[START OF DATASET CONTENT]
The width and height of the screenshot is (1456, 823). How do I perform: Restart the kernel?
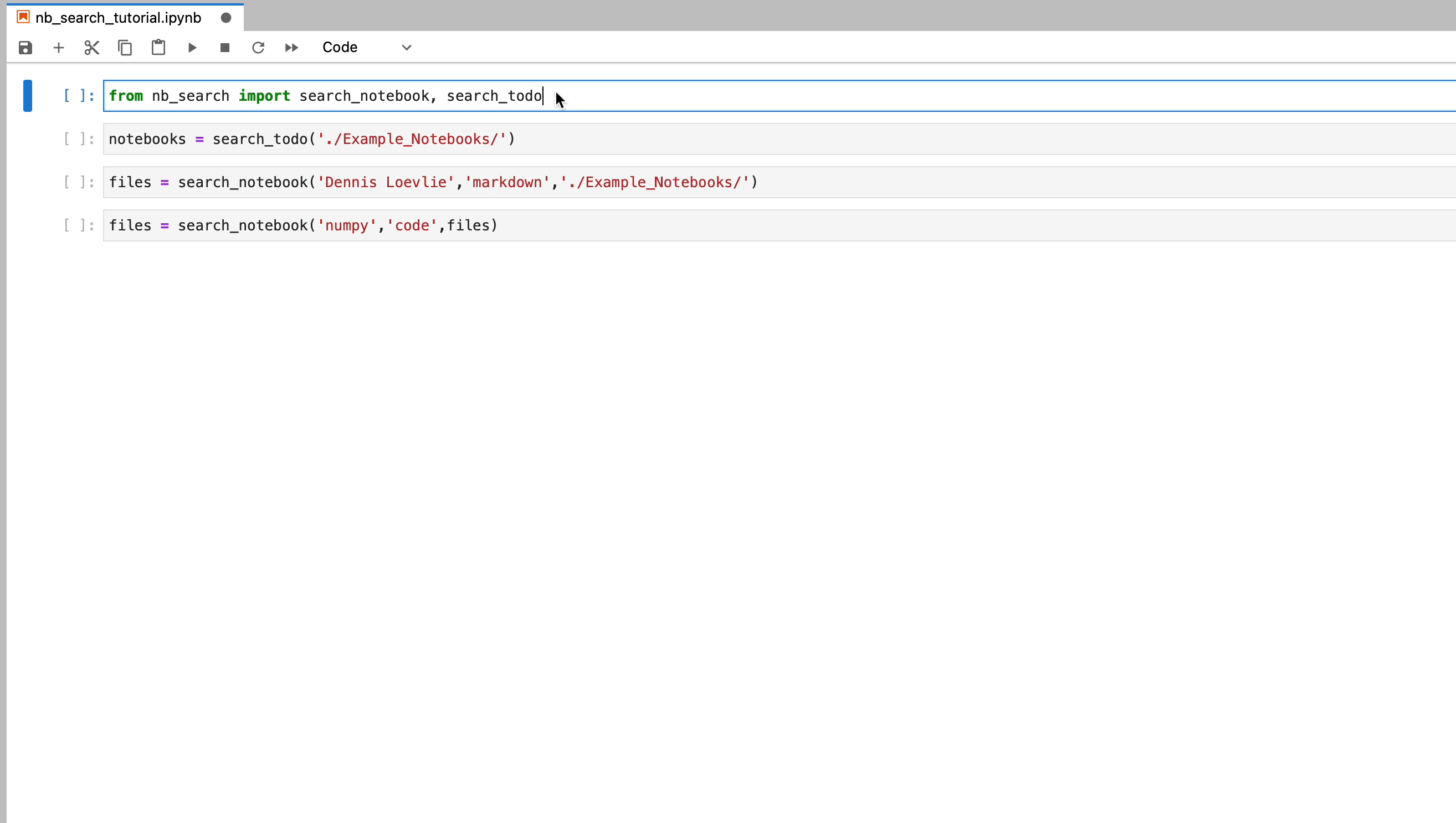point(258,48)

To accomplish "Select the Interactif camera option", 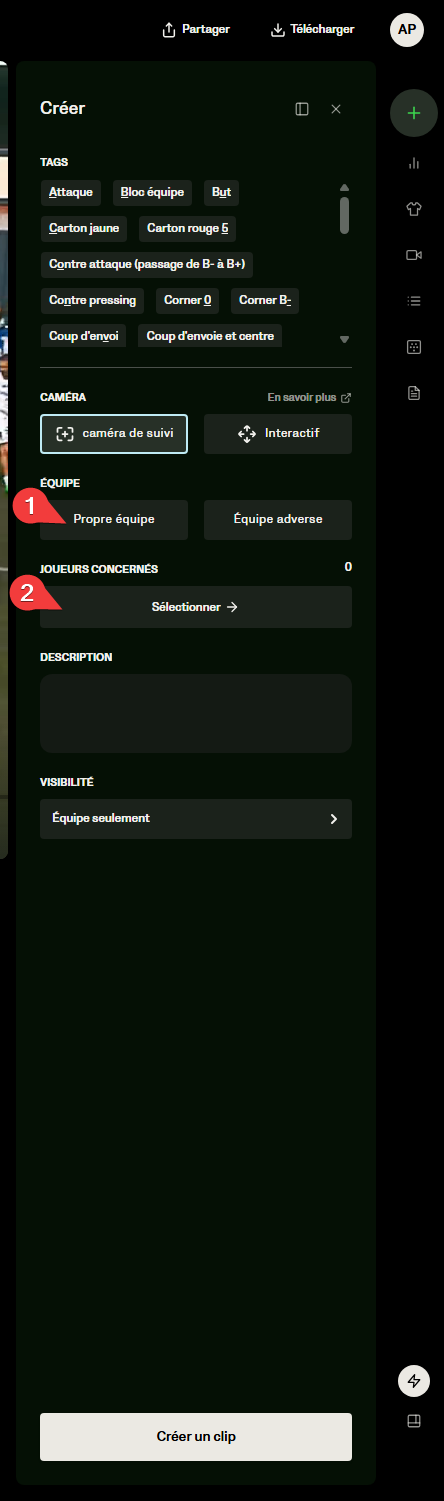I will pos(278,434).
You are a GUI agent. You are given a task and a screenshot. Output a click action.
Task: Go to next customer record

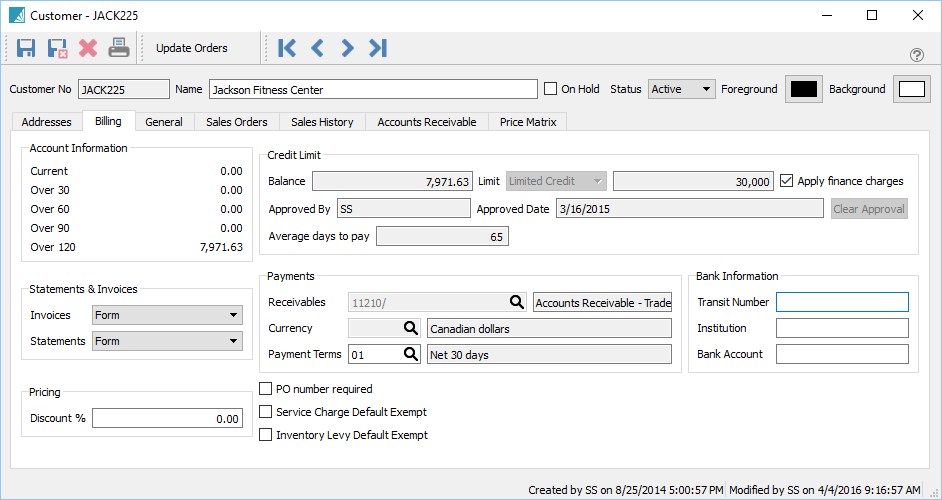[x=347, y=48]
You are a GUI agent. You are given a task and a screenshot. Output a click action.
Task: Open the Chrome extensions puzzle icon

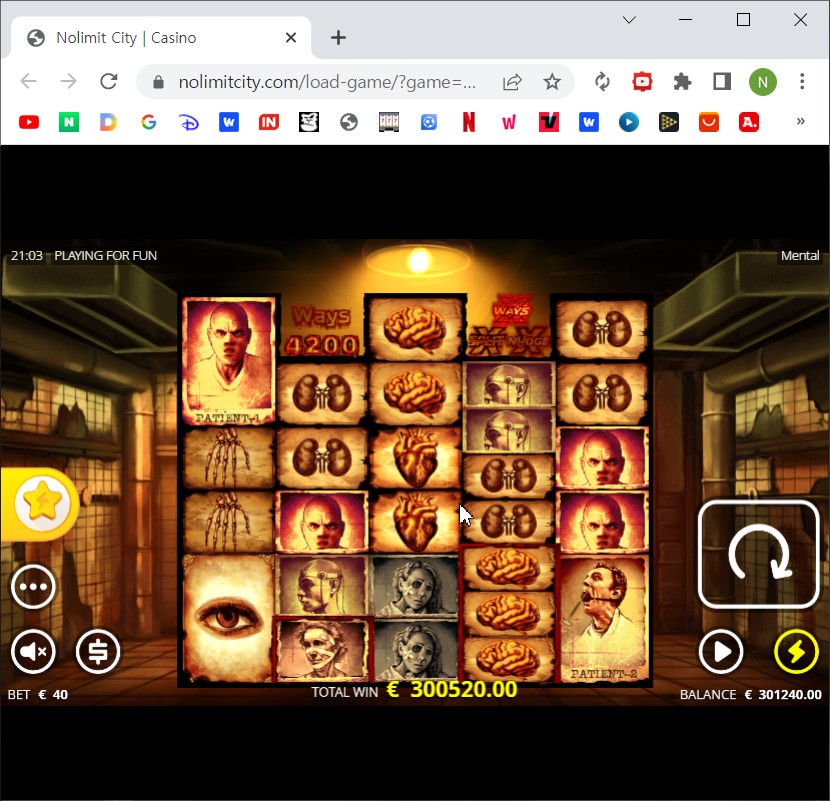[x=682, y=82]
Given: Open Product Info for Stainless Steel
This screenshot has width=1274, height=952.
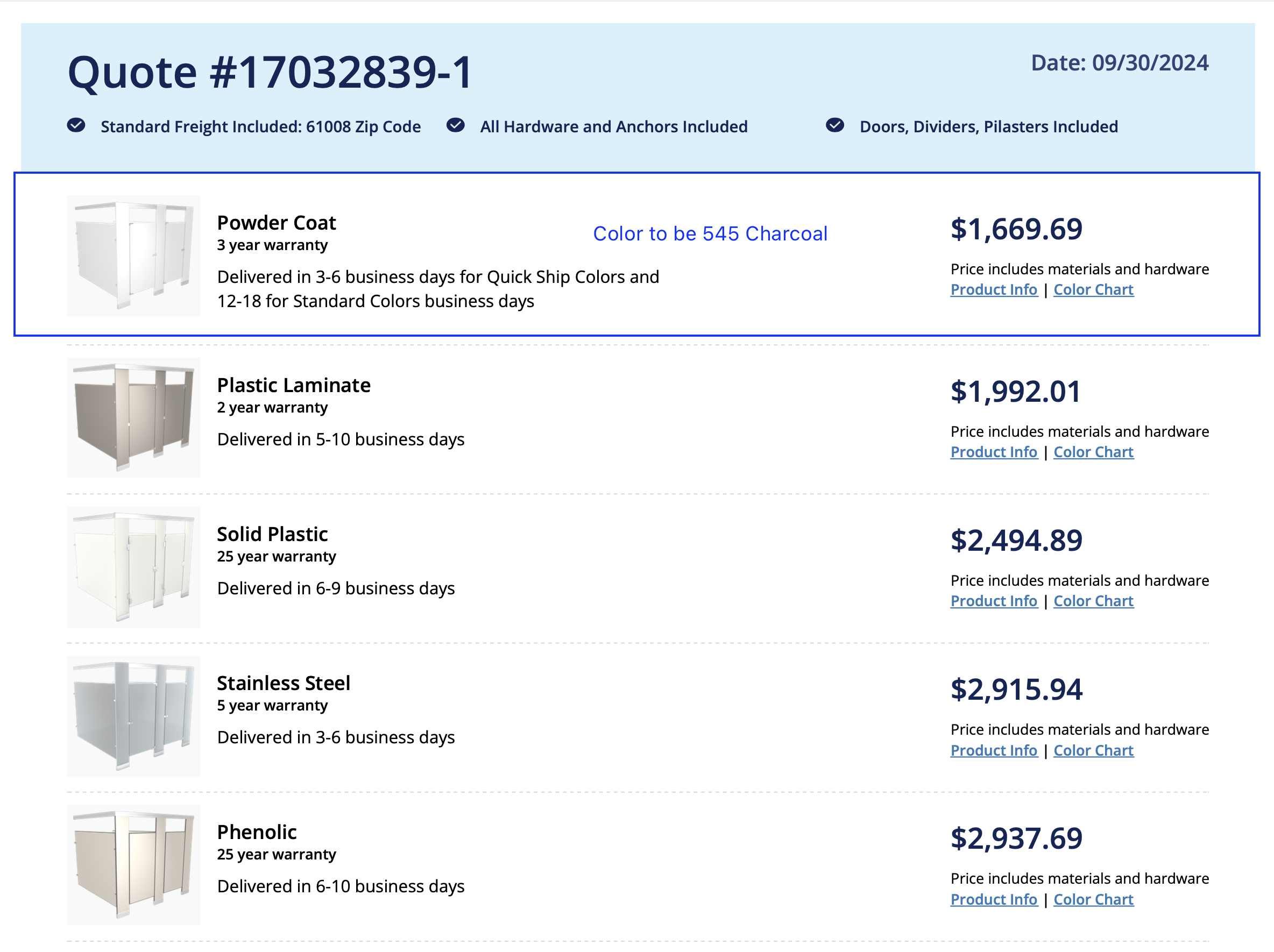Looking at the screenshot, I should pos(994,750).
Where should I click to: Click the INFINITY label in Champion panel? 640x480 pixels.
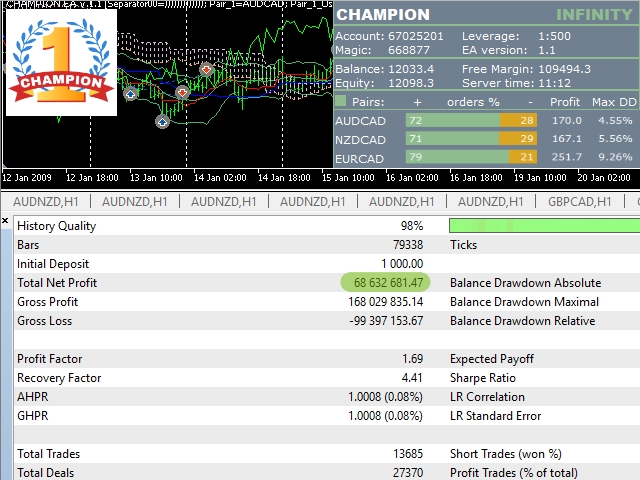tap(594, 15)
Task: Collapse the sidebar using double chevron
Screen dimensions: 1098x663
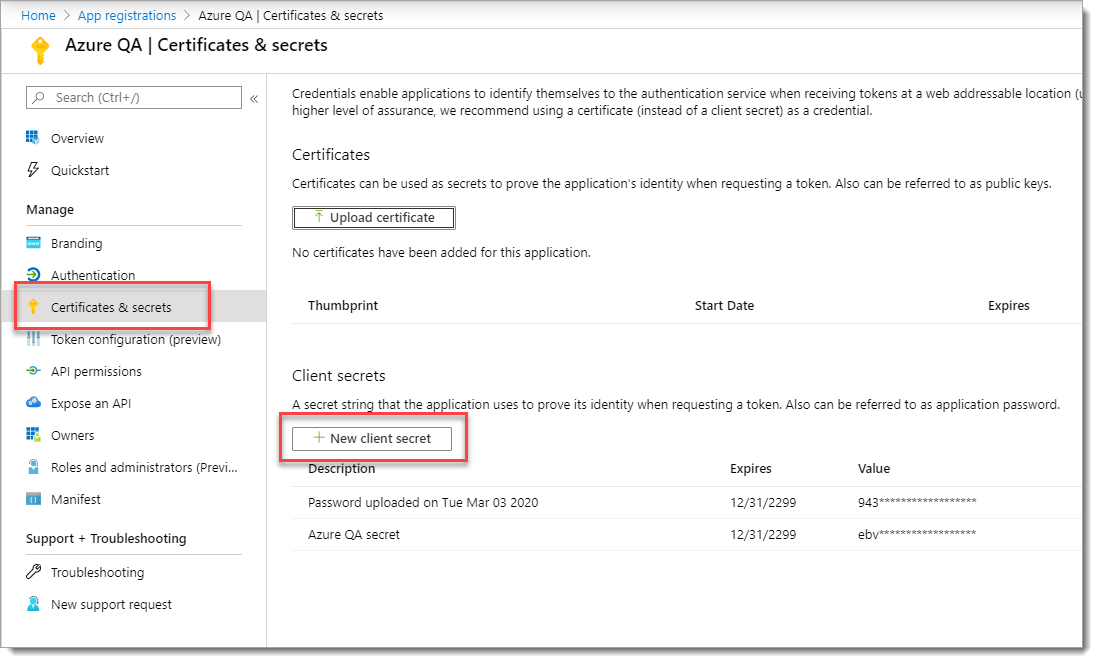Action: [254, 98]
[END OF DATASET CONTENT]
§ WHAT YOU ARE ASKED TO DO: Reproduce the items verbatim from the line containing "Where should I" through the end of the items, including both ends. Omit the pictures from your output.

§ RESULT FOR THIS EXERCISE:
Where should I click to: Click the INFINITY label in Champion panel? 640x480 pixels.
tap(594, 15)
Task: Collapse the sidebar using double chevron
Screen dimensions: 1098x663
Action: [254, 98]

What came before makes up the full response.